TMSV: My name is Tomas, 23 years old and I’m from the Netherlands. I’ve been making electronic music for a couple of years, mainly dubstep.

BWS: Where did the moniker TMSV originate?

TMSV: When I first started making music I was really into jungle. One night a friend and I were joking around and he called me Tomassive (or at least that’s what I remember), so I just started to use that as a production alias. After a while I thought it was a bit gimmicky, so I changed it to TMSV. I guess it doesn’t mean anything anymore, but I urge people to have fun imagining what the letters could possibly stand for.

BWS: In your interview with Kmag last year, you stated that you think very highly of Mala because of his carelessness towards the expectations of others and money.  It’s really great to hear things like that.  What do you take away from your own music?  By that I mean what sorts of fulfillment do you get from it, psychologically or spiritually?

TMSV: Well, I’m not a spiritual person, but I guess I am emotional.

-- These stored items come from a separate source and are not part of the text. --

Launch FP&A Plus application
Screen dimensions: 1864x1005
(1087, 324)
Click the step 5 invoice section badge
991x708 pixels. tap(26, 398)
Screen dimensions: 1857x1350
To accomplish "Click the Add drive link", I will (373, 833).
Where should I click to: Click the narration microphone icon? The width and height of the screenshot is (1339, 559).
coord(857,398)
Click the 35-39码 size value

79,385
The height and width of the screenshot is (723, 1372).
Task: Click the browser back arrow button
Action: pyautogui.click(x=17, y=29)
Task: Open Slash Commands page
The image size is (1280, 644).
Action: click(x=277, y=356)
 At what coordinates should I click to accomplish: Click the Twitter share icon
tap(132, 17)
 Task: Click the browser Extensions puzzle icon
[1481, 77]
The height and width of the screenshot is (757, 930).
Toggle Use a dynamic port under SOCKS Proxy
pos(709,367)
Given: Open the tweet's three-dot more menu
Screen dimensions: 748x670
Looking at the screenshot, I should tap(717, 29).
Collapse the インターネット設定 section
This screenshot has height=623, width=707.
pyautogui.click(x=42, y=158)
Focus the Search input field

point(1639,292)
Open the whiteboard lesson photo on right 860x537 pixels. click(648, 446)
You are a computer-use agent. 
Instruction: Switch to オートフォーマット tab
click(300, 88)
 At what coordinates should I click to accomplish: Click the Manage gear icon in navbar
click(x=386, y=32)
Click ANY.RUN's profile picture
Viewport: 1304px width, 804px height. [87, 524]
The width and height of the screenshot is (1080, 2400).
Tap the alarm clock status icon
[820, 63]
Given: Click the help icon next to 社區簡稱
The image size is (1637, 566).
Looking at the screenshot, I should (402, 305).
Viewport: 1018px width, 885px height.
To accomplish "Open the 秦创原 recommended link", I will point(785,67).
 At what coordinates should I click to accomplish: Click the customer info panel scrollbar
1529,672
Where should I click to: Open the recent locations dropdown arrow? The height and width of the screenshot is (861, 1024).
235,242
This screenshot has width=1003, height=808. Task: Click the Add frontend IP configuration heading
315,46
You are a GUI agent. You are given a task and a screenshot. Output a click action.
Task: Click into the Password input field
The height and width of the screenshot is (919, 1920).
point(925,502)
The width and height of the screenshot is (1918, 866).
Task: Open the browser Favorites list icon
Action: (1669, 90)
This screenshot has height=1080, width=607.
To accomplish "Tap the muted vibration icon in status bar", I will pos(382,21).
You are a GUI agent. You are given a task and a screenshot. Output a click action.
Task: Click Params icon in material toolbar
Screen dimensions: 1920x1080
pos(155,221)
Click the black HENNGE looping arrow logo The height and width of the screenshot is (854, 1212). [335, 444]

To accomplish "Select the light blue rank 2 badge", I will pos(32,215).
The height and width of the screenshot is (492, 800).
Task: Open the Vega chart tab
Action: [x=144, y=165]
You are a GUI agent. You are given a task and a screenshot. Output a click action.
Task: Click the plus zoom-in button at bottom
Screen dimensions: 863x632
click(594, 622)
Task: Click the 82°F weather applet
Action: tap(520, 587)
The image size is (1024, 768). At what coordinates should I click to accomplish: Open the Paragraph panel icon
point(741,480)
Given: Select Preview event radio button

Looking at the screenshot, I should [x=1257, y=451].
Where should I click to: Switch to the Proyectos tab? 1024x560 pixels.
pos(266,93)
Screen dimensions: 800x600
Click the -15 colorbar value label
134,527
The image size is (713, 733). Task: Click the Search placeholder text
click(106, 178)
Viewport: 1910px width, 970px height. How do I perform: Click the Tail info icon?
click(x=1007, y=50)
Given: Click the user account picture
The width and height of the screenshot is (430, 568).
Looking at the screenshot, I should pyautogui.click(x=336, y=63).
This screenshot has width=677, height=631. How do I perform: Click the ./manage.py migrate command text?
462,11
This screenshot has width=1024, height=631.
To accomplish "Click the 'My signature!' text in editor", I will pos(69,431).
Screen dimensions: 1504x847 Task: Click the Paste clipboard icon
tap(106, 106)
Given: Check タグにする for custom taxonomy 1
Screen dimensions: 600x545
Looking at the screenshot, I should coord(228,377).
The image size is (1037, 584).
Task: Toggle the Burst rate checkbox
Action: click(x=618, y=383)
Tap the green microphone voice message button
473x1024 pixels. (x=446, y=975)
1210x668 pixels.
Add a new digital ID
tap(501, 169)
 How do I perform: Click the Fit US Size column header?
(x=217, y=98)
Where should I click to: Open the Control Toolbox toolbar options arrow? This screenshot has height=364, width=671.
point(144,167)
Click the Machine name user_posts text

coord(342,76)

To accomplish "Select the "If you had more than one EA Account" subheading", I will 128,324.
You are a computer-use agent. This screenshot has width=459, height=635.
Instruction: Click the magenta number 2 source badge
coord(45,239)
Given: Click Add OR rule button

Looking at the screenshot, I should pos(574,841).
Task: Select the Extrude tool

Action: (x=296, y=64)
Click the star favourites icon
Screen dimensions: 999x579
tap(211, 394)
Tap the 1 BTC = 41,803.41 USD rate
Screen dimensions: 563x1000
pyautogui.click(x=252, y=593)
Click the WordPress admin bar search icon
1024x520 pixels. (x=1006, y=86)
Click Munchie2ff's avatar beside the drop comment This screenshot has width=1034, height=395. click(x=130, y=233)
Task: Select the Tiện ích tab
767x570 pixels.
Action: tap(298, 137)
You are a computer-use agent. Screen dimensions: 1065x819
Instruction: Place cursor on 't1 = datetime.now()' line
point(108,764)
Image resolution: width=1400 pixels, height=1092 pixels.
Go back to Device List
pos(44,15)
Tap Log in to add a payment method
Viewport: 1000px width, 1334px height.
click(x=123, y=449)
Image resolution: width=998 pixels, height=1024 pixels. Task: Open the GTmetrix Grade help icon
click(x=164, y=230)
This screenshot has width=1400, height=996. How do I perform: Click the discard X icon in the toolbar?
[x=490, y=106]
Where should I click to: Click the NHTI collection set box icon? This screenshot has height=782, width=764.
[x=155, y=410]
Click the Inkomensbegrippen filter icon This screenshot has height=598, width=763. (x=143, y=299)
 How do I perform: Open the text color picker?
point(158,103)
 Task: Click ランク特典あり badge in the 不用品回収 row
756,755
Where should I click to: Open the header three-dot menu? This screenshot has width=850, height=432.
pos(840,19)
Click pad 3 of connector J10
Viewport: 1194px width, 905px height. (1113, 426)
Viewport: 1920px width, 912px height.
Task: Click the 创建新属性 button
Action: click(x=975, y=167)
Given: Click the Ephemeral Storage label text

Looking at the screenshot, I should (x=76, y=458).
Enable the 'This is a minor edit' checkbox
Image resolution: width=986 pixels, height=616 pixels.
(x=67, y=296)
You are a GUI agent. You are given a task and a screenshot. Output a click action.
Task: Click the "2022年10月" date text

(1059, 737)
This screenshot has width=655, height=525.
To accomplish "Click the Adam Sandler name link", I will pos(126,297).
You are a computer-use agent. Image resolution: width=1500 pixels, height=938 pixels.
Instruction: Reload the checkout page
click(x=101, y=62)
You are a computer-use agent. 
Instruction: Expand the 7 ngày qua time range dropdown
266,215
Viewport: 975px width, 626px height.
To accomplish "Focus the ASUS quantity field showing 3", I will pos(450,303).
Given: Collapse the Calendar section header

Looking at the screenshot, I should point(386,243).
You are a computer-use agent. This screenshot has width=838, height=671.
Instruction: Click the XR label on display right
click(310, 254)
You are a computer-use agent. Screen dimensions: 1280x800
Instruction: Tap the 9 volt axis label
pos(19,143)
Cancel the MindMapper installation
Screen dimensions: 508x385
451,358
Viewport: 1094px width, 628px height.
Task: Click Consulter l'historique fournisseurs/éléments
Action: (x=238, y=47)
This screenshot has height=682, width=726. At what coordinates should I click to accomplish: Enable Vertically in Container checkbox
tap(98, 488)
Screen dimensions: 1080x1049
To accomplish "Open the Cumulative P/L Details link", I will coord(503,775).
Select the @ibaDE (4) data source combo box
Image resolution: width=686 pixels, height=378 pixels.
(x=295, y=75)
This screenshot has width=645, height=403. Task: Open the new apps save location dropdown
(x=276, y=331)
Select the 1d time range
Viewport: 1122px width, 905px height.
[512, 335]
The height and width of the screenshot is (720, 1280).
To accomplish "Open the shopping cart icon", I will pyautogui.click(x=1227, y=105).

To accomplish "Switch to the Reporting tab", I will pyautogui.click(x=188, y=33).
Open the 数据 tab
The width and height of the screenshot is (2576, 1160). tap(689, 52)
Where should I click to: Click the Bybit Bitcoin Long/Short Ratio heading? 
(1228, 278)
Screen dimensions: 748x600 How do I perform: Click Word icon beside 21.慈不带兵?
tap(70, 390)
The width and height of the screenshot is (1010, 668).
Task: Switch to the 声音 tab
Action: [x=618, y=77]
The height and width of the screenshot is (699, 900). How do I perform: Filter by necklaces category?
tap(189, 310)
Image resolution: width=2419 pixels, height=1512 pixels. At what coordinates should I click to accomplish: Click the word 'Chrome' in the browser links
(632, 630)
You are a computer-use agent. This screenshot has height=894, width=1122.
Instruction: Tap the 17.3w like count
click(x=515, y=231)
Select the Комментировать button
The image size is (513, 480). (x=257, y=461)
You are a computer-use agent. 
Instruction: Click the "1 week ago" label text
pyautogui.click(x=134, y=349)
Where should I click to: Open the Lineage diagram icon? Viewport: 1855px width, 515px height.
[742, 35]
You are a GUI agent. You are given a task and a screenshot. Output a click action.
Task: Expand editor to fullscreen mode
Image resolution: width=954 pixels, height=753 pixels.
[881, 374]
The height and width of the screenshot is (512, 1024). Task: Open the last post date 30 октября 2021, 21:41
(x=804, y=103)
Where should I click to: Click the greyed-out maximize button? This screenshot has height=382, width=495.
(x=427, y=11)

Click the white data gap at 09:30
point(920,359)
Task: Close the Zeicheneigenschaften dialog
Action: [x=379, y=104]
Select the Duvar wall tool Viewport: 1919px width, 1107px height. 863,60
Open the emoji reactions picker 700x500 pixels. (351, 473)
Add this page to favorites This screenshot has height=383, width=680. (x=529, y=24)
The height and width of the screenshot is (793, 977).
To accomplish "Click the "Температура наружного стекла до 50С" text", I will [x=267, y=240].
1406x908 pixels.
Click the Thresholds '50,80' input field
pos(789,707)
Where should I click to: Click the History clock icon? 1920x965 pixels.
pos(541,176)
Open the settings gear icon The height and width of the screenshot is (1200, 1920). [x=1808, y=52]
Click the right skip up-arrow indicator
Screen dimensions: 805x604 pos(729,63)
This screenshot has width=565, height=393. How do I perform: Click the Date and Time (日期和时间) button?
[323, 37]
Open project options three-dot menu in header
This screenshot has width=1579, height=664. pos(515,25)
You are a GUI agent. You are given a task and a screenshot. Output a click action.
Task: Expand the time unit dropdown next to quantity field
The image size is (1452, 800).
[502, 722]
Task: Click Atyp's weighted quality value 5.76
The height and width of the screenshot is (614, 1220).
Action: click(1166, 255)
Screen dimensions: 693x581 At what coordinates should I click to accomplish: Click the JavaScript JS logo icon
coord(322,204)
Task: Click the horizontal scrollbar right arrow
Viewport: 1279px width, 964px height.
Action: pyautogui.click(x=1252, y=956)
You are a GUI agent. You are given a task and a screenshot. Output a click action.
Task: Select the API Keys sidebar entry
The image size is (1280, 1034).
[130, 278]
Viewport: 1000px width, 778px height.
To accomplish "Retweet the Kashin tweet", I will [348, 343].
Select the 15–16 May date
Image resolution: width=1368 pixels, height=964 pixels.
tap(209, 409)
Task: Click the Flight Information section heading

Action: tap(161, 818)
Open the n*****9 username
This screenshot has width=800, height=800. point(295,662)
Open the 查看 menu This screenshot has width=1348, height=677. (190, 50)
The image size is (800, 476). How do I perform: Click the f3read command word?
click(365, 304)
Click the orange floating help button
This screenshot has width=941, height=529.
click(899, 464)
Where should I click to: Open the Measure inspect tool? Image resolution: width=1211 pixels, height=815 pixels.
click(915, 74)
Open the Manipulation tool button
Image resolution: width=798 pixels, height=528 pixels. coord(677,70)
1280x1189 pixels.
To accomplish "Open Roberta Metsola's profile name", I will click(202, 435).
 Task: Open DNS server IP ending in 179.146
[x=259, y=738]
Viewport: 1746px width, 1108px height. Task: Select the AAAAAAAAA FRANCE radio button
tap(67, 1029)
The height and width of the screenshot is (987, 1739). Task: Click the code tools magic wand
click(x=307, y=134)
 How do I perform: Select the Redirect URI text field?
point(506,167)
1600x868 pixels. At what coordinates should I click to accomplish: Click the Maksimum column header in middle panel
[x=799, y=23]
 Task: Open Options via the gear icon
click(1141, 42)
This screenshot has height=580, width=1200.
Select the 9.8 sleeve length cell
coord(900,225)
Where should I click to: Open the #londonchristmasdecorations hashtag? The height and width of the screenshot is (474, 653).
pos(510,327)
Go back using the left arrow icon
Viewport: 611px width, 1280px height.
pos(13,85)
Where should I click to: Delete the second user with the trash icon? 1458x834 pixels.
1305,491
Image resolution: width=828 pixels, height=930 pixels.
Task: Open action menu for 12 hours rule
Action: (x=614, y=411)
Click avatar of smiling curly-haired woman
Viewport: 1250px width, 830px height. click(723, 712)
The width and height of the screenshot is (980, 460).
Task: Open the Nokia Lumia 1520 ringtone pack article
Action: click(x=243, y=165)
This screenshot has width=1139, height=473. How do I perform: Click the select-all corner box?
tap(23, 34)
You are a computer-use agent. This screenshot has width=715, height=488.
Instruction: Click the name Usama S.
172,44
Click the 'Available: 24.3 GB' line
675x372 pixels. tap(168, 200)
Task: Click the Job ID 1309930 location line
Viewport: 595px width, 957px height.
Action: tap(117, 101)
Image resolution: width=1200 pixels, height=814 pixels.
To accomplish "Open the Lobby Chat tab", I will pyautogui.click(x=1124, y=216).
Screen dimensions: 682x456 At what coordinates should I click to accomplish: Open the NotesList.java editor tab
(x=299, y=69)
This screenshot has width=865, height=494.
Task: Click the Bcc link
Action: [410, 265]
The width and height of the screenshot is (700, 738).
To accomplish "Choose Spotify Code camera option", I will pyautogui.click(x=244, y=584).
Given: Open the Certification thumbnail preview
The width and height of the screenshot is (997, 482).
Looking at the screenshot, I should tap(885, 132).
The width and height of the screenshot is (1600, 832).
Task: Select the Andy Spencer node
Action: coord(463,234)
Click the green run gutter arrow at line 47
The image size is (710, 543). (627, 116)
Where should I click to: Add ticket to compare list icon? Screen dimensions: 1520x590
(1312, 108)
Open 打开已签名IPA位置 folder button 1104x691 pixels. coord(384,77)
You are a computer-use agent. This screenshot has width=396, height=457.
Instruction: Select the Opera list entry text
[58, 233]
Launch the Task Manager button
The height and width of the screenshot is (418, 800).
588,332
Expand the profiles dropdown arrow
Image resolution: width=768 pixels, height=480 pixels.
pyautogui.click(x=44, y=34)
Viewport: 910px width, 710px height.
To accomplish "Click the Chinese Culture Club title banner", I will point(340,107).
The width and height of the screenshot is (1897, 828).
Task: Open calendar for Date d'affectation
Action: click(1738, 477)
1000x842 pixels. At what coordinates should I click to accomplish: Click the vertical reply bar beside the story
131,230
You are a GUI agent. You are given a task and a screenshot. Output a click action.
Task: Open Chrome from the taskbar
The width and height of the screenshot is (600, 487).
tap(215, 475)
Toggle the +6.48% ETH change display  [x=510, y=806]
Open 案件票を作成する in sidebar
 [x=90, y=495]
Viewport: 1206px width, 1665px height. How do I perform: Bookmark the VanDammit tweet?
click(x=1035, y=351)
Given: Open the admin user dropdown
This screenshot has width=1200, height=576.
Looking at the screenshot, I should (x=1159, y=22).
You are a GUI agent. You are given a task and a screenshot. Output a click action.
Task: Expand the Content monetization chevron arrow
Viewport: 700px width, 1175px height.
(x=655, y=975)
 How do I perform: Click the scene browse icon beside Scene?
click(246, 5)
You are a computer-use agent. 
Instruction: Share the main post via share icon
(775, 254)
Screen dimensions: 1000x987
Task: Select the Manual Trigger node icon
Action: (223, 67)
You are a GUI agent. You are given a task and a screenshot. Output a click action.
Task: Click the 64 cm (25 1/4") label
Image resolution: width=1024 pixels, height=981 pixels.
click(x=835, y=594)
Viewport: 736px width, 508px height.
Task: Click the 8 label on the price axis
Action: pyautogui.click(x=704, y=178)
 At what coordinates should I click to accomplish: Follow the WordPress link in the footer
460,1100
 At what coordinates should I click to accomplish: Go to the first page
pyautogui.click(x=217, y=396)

I tend to use music as an outlet. I always feel the need to make music to express myself in a way. I’m not sure if the tunes themselves describe my emotions directly, but the way I feel definitely determines the way my tunes sound.

What I take away from my own music is more of a psychological fulfillment, as you put it. The fact that I can make the music I want to make, and the fact that people really seem to like it, is fantastic.

It’s been a bit tricky for a while. The more people liked and played my tunes, the more I felt pressured to make tunes that sound a certain way. I’ve made some pretty generic tunes recently (that probably nobody has heard), but I’ve realised that I should just keep making my music. It’s supposed to be fun.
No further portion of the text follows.